Basilica of Santa Caterina and its Frescos
In the elegant town of Galatina, a spare Gothic-facade hides a riot of fabulous frescoes in the basilica. The church, dedicated to St. Catherine of Alexandria, was started in 1369 and completed in 1391, commissioned by Raimondello Orsini del Balzo, Prince of Taranto and lord of the entire Salento territory, who had recently returned from the Holy Land. Legend holds that he summited Mt. Sinai in devotion to the deceased saint, bent to kiss her skeletal hand, and swiped one of her fingers in the process, bringing it back with him in a silver reliquary.

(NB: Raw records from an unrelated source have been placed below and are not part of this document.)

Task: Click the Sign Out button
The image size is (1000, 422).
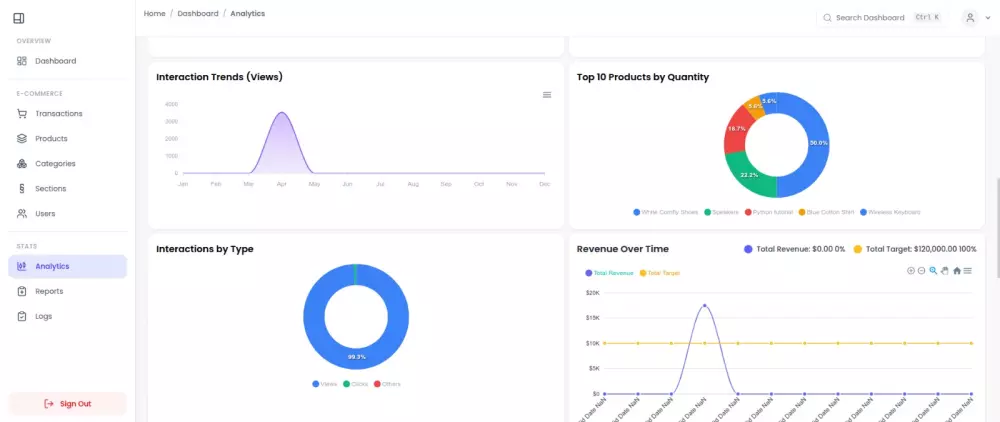Action: point(68,404)
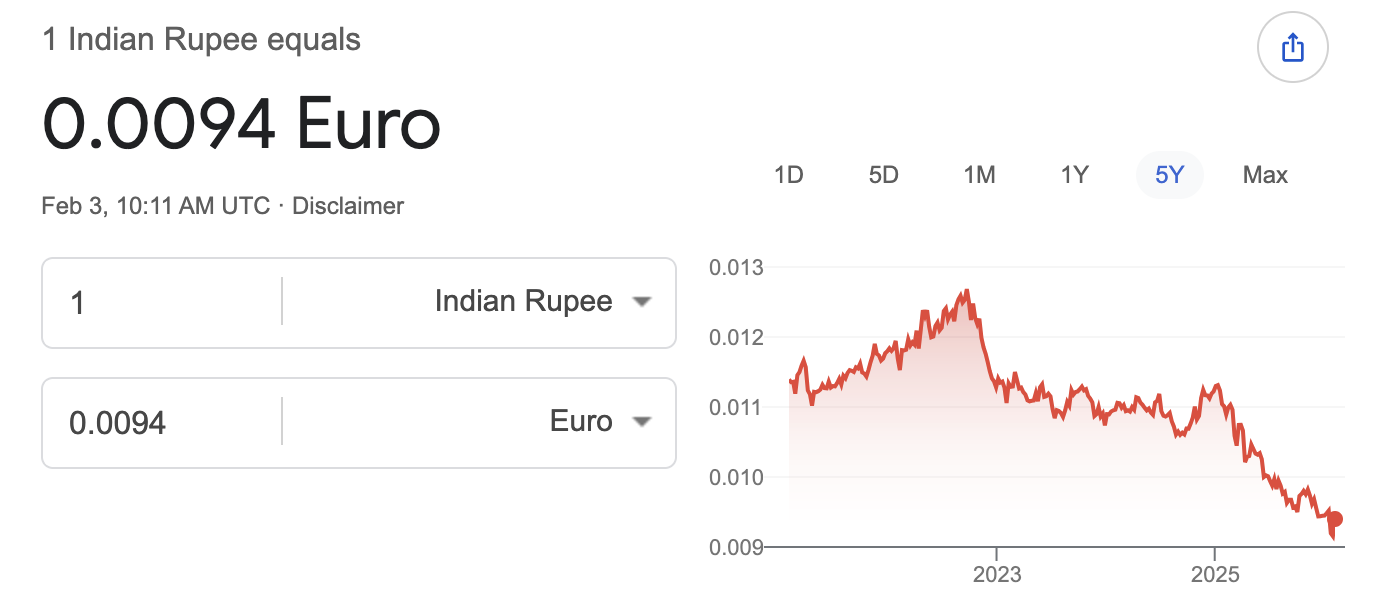Switch chart to 1D range
1384x612 pixels.
point(788,175)
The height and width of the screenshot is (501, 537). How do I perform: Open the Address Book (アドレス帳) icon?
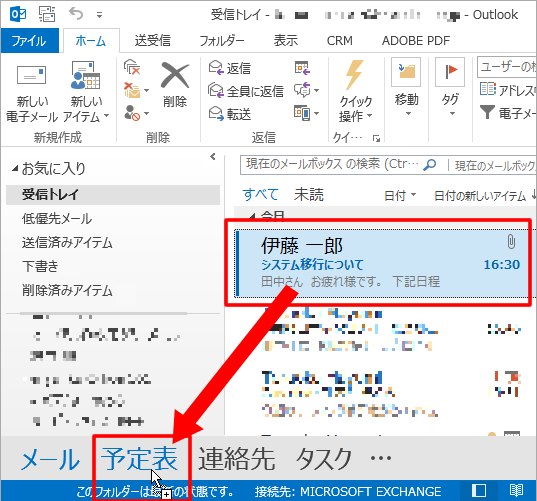coord(487,89)
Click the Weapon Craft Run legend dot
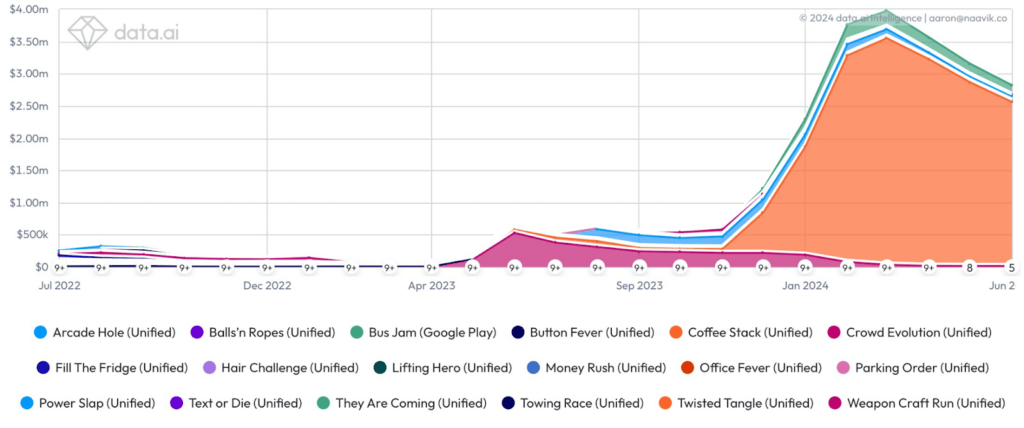Viewport: 1024px width, 428px height. click(835, 403)
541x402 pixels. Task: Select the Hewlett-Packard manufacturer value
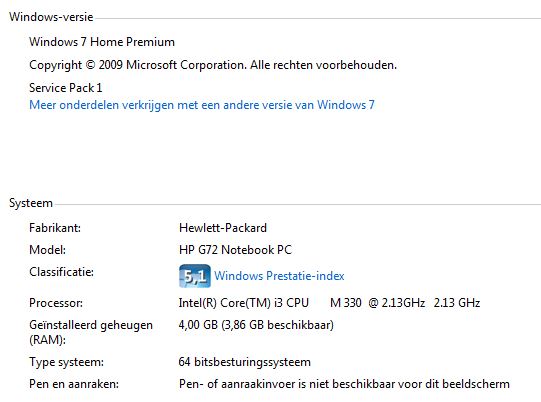[223, 228]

Whatever the motive for the basilica, it is one of Puglia's rare examples of Gothic architecture. The facade is rather plain, but with Pugliese flair added around the rose window and the portals, with intricate carvings so delicate they resemble lace worked in stone. But step inside and your eyes will widen and your mouth will open in surprise: the entire interior is completely covered in colorful frescoes, in Giotto style by Francesco d'Arezzo. In fact, the magnitude of these frescoes is second only to the church that Giotto famously frescoed, St. Francis Basilica in Assisi. This basilica has three naves and cross vaulted ceilings, all vividly decorated with beautiful paintings depicting various Biblical scenes. There are stories from Genesis, the Seven Sacraments, the Archangels, the Apocalypse and much more. The basilica is a jaw-dropping wonder of art, well worth a detour when you're in the Salento.
The cloistered courtyard also contains frescoes, and there is a lovely sculpted 16th century nativity scene, as well. A small museum contains artifacts, art and other items related to the church.